Asimismo, estuvo la presidenta del Foro Permanente de Naciones Unidas sobre Asuntos Indígenas (UNPFII), Mariam Wallet Aboubakrine; representantes de la Organización Mundial de la Salud (OMS), de la Organización Panamericana de la Salud (PAHO) y de la Stop TB Parnetship que fue el principal aliado desde la sociedad civil no indígena.

En lo que respecta a América Latina, asistieron las dirigentes Amaranta Gómez del pueblo Zapoteca de México y Pilar Montalvo del pueblo Wanka de Perú, ambas del Secretariado internacional de pueblos indígenas y afrodescendientes frente al VIH (SIPIA), quienes integraron los paneles de discusión de la pre-conferencia.

Plan de Trabajo al 2014

Trevor Stratton, coordinador internacional de IIWGHA, ya de regreso en Canadá después de la #Aids2018, comentó a Corresponsales Clave que, efectivamente, no hubo ningún plenario o evento principal dedicado a la problemática indígena. Además, dijo que la zona de redes para los pueblos indígenas de la Aldea Global estuvo muy alejada del escenario principal y, por lo tanto, hubo muy poco contacto con los visitantes.
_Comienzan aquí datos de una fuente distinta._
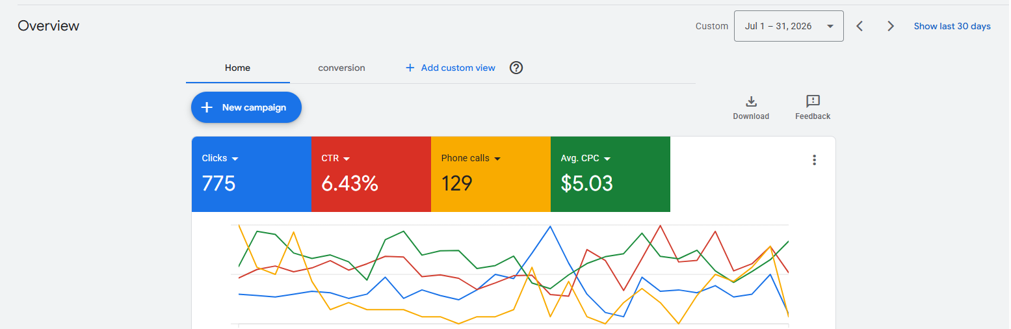Expand the Avg. CPC metric dropdown

pyautogui.click(x=607, y=159)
La ministra de salud de Canadá Ginette Petitpas Taylor visitó la zona de redes para los pueblos indígenas de la Aldea Global.

De todas formas, valoró que los organizadores de la conferencia les dieran espacio en un simposio satélite, muy temprano en la mañana, que se llamó “Altas tasas de suicidio entre las personas indígenas con VIH: Implicaciones para la salud y el Buen Vivir de los pueblos indígenas”, donde se debatió sobre la salud mental y la doble vulnerabilidad frente al suicidio que significa ser indígena y vivir con VIH.
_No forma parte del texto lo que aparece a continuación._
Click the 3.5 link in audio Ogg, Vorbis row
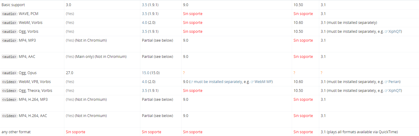Viewport: 419px width, 136px height. coord(144,32)

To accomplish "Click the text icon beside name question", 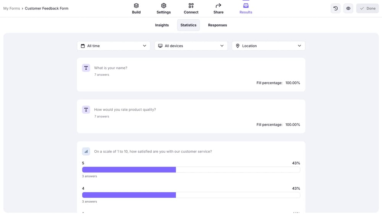I will click(86, 68).
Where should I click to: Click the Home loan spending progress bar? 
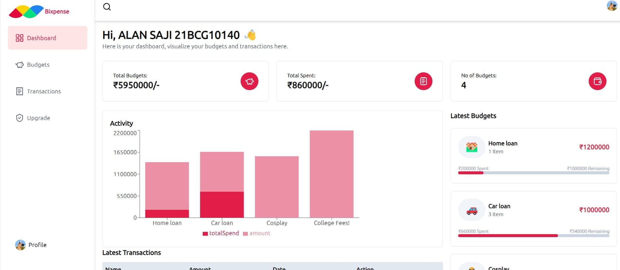tap(533, 173)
Dentro de la pre-conferencia, agregó, hubo un adelanto de la investigación “Documentando lecciones y midiendo el progreso de las metas globales en VIH, tuberculosis y hepatitis C en comunidades indígenas”, que pronto estará disponible on-line, en el que se dieron 13 recomendaciones para avanzar en la respuesta de estas enfermedades en las primeras naciones: el trabajo colaborativo, el monitoreo de datos epidemiológicos, la promoción de la educación y la abogacía para dar cuenta de las barreras estructurales; el acceso a testeo, tratamiento y cuidados con pertinencia cultural, entre otras.
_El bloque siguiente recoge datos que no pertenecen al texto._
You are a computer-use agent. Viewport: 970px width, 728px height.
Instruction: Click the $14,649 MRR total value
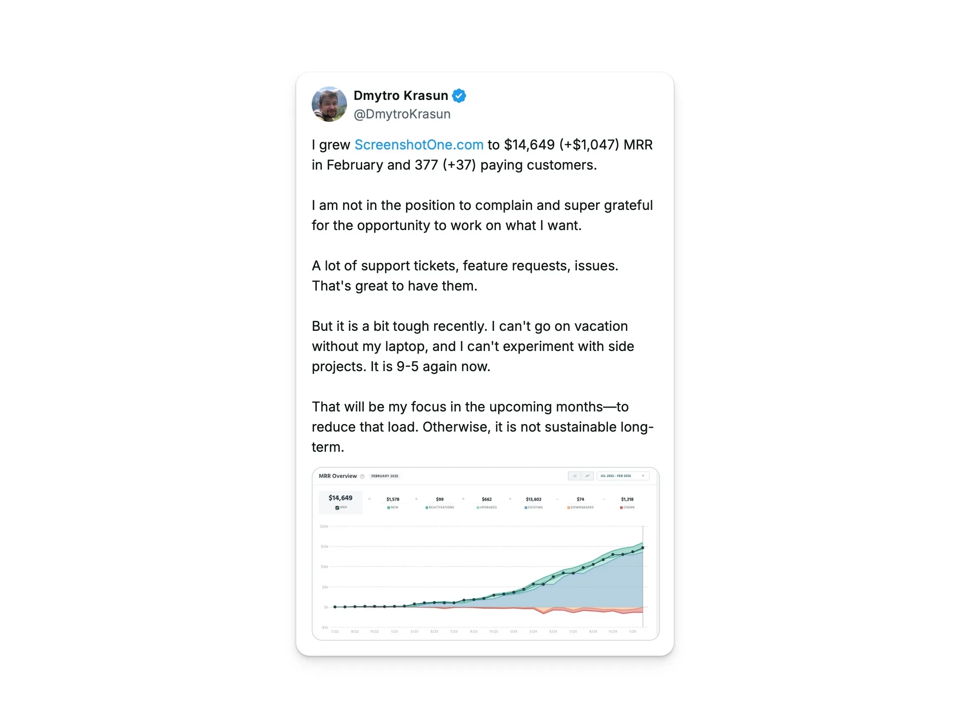coord(340,498)
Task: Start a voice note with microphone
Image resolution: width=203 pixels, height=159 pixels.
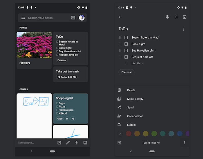Action: pyautogui.click(x=76, y=143)
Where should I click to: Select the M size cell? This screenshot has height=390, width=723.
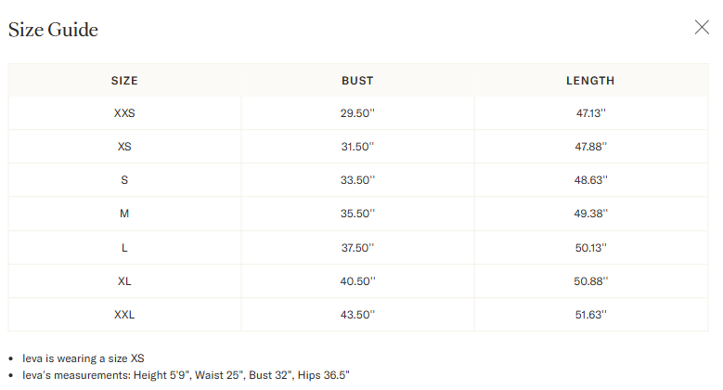pos(124,214)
“Una idea central fue consolidar la información, ya que hay investigaciones epidemiológicas pero la información no está consolidada de modo que no podemos ver ni comparar poblaciones indígenas ni ver las diferencias entre poblaciones indígenas en diferentes regiones, para tener una idea de dónde y cómo responder”, dijo Stratton a Corresponsales Clave. Como ejemplo, comentó que las drogas inyectables son un factor muy importante en la infección por VIH en Canadá, pero no así entre las comunidades originarias de Suramérica.

El coordinador de IIWGHA también subrayó que tener a funcionarios de ONUSIDA y de la UNPFII en la pre-conferencia dio impulso a la recomendación de esta última agencia, de una reunión de grupo de expertos en VIH e indígenas bajo el alero de Naciones Unidas. Si bien admitió que el avance ha sido lento, pensando en que se espera concretarla para febrero de 2019, declaró que ya existe una nota conceptual a cargo de Richard Burzynski, funcionario de ONUSIDA, que será compartida entre los estados miembros de la ONU y organizaciones de la sociedad civil en el marco de las negociaciones para lograr esta reunión.

Para Stratton todas estas actividades son vitales en la medida que su organización ya cumplió con el objetivo de su primer plan estratégico: generar conciencia global sobre la extrema vulnerabilidad de los pueblos indígenas frente al VIH; y que ahora es necesario un plan de trabajo al 2024 con acciones concretas de respuesta tanto a nivel mundial como localmente en cada una de las comunidades originarias.